They are:
Burn after Reading and Religulous.
Burn After Reading” by the Coen brothers is an excellent movie.
I think it is accurate to say that the movie is basically about human stupidity, and some people’s exaggerated sense of self-importance
A few days later I went to Bill Maher’s movie “Religulous.”
It is also excellent, and it too is a take on stupidity, from Maher’s point-of-view. The movie is a documentary that follows Maher on his journey to dismantle what he believes to be people’s pathetically simplistic belief systems around God or whatever they are calling their religion.
I still believe in God, and my spirituality remains intact following the movie. But I like it when people ask good questions about things I consider important. And the movie was funny.
So I have no ill will toward Maher. I think he is a funny guy. And he asks really good questions.
And the fact is, he is right about most of the things he calls into question. Or at least I think he is.
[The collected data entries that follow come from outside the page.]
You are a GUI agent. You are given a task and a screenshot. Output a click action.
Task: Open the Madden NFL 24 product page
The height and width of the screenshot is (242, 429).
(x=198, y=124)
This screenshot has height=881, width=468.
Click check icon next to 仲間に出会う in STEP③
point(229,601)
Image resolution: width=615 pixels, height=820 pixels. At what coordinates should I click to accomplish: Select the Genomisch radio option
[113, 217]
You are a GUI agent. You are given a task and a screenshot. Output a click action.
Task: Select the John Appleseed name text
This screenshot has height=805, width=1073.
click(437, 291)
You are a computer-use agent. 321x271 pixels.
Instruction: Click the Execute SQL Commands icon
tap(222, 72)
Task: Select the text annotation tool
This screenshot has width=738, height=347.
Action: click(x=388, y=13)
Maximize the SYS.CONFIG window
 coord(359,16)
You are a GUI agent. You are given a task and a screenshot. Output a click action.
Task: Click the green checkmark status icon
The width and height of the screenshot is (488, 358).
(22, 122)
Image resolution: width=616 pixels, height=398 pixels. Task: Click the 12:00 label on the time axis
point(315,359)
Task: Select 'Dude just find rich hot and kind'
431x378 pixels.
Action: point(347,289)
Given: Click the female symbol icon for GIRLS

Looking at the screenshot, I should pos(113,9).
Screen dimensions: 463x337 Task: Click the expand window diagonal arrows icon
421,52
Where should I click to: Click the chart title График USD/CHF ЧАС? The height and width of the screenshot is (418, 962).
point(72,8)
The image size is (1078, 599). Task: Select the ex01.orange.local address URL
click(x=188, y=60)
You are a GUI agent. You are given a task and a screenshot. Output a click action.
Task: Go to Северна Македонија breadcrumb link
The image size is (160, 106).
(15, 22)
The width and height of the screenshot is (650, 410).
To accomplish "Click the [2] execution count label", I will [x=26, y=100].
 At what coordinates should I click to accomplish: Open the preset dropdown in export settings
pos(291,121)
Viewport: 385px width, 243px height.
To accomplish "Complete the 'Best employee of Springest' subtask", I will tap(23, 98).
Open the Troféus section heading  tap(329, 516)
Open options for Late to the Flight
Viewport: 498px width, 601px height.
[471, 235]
But I make this distinction. My take on religion is that it is (my experience with it, anyway) a set of beliefs constructed by men as a vehicle to a kind of ultimate explanation- God, if you will. Maher takes that vehicle and drives it into the ditch, laughing while he does it.
Oh yeah, back to the distinction. You don’t really need religion to help with believing in a higher power. So while Maher wants to laugh and make fun of religion, I am able to laugh along with him. But that deconstruction doesn’t disprove God, it just points out the silly stories folks have in their religion.
I look around at the world and see things and ask where it all came from. I don’t believe it just ‘poof,’ appeared. There had to be a creation event. And something was responsible for that. Or at least I think so.
Because if Maher thinks it just appeared magically, absent a creator/creative event…then he ironically is left with an explanation as silly as the stories he is making fun of.
I think you could call that ‘hoisted on his own petard.’
Burn after Reading is delicious dark humor, served on a Coen Brothers bar. It is both subtle and outrageous at the same time. The character played by John Malkovich is hilarious. All in all, it is very…Coenesque.
I predict two things about these two movies:
1) the extreme religious right will go bonkers over the Maher movie
2) both movies will be marginal in box office receipts
Why? Because criticizing religion and subtle humor about human stupidity are not themes that probably have a lot of traction in a culture that apparently has to hear the words ‘god bless america’ (see earlier post ‘things that make you go hmmm’) at the end of every political speech and where ignorance in a candidate is viewed as a virtue by roughly half the voting population.